The .heudiconv hidden directory

Take a look at MRIS/Nifti/.heudiconv/219/info/, heudiconv has produced two files of interest: a skeleton heuristic.py and a dicominfo.tsv file. The generated heuristic file template contains comments explaining usage.

Warning

  • The Good Every time you run conversion to create the BIDS NIfTI files and directories, a detailed record of what you did is recorded in the .heudiconv directory. This includes a copy of the heuristic.py module that you ran for each subject and session. Keep in mind that the hidden .heudiconv directory gets updated every time you run heudiconv. Together your code and .heudiconv directories provide valuable provenance information that should remain with your data.

  • The Bad If you rerun heuristic.py for some subject and session that has already been run, heudiconv quietly uses the conversion routines it stored in .heudiconv. This can be really annoying if you are troubleshooting heuristic.py.

  • More Good You can remove subject and session information from .heudiconv and run it fresh. In fact, you can entirely remove the .heudiconv directory and still run the heuristic.py you put in the code directory.

Step 2: Modify Heuristic

We will modify the generated heuristic.py so heudiconv will arrange the output in a BIDS directory structure.

It is okay to rename this file, or to have several versions with different names, just be sure to pass the intended filename with -f. See Heuristics File docs for more info.

  • I provide three section labels (1, 1b and 2) to facilitate exposition here. Each of these sections should be manually modified by you for your project.

Section 1

  • This heuristic.py does not import all sequences in the example Dicom directory. This is a feature of heudiconv: You do not need to import scouts, motion corrected images or other DICOMs of no interest.

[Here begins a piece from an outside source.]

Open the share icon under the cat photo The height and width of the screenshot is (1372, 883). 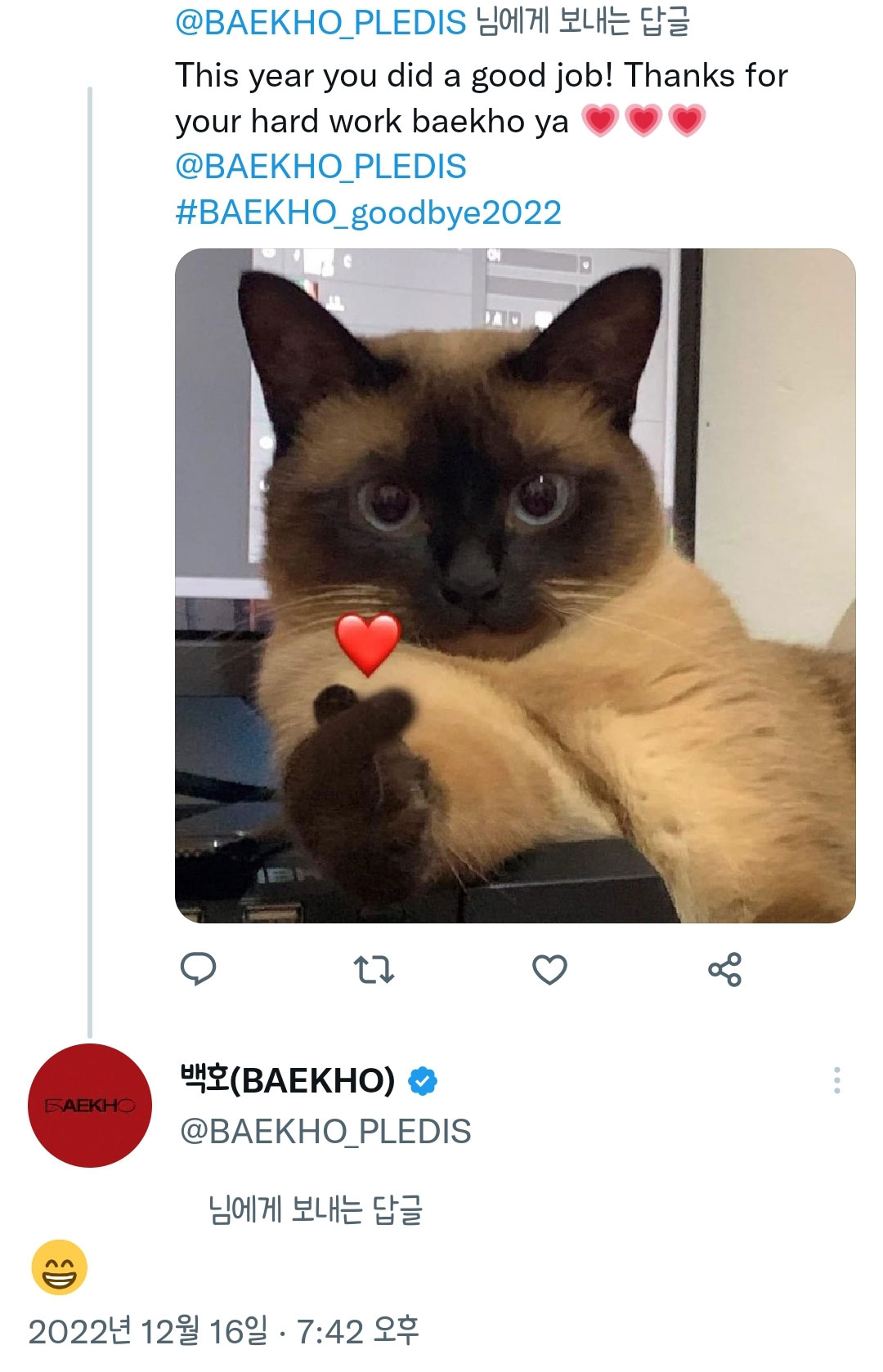724,969
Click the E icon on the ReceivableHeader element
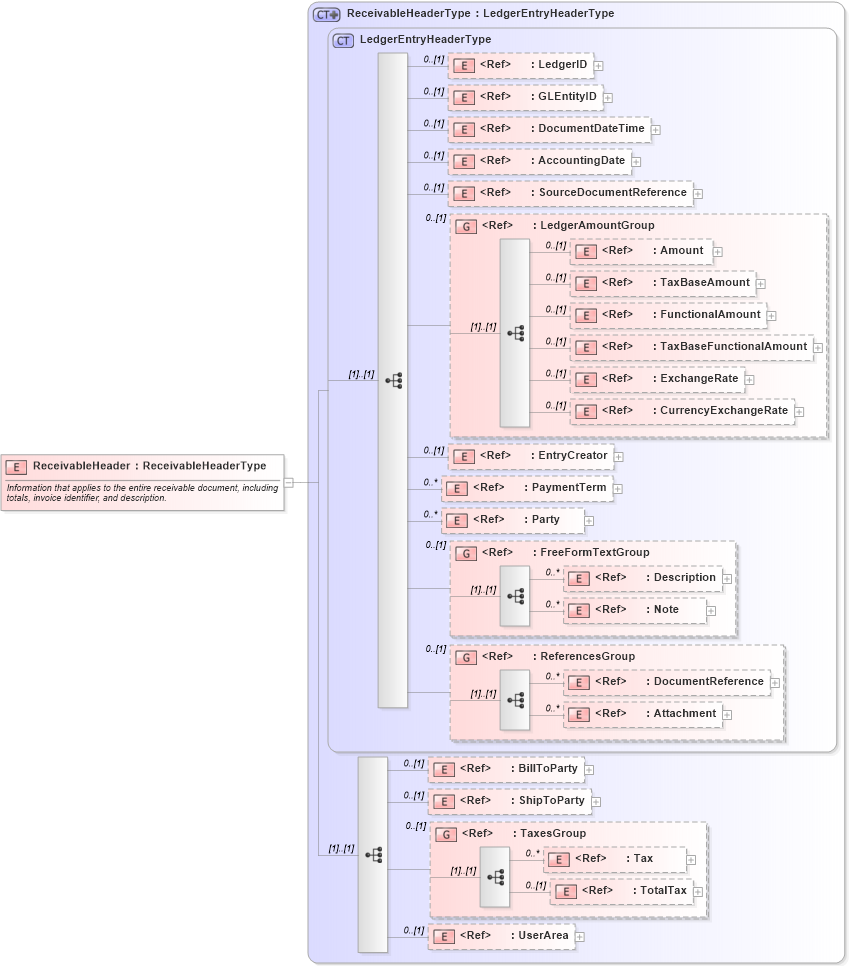The height and width of the screenshot is (966, 849). (16, 465)
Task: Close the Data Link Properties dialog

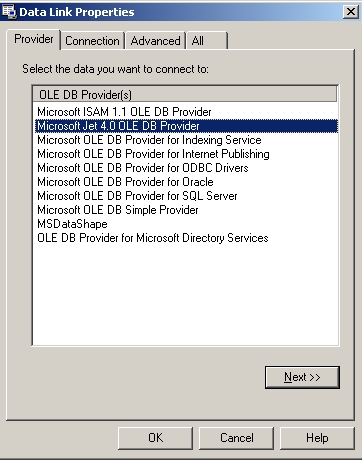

  • You may wish to add, modify or remove keys from this section for your own data:

    # Section 1: These key definitions should be revised by the user
    ###################################################################
    # For each sequence, define a key variables (e.g., t1w, dwi etc) and template using the create_key function:
    # key = create_key(output_directory_path_and_name).
    
    ###### TIPS #######
    # If there are sessions, then session must be subfolder name.
    # Do not prepend the ses key to the session! It will be prepended automatically for the subfolder and the filename.
    # The final value in the filename should be the modality.  It does not have a key, just a value.
    # Otherwise, there is a key for every value.
    # Filenames always start with subject, optionally followed by session, and end with modality.
    
    ###### Definitions #######
    # The "data" key creates sequential numbers which can be used for naming sequences.
    # This is especially valuable if you run the same sequence multiple times at the scanner.
    data = create_key('run-{item:03d}')
    
    t1w = create_key('sub-{subject}/{session}/anat/sub-{subject}_{session}_T1w')
    
    dwi = create_key('sub-{subject}/{session}/dwi/sub-{subject}_{session}_dir-AP_dwi')
    
    # Save the RPE (reverse phase-encode) B0 image as a fieldmap (fmap).  It will be used to correct
    # the distortion in the DWI
    fmap_rev_phase =  create_key('sub-{subject}/{session}/fmap/sub-{subject}_{session}_dir-PA_epi')
    
    fmap_mag =  create_key('sub-{subject}/{session}/fmap/sub-{subject}_{session}_magnitude')
    
    fmap_phase = create_key('sub-{subject}/{session}/fmap/sub-{subject}_{session}_phasediff')
    
    # Even if this is resting state, you still need a task key
    func_rest = create_key('sub-{subject}/{session}/func/sub-{subject}_{session}_task-rest_run-01_bold')
    func_rest_post = create_key('sub-{subject}/{session}/func/sub-{subject}_{session}_task-rest_run-02_bold')
    
  • Key

    • Define a short informative key variable name for each image sequence you wish to export. Note that you can use any key names you want (e.g. foo would work as well as fmap_phase), but you need to be consistent.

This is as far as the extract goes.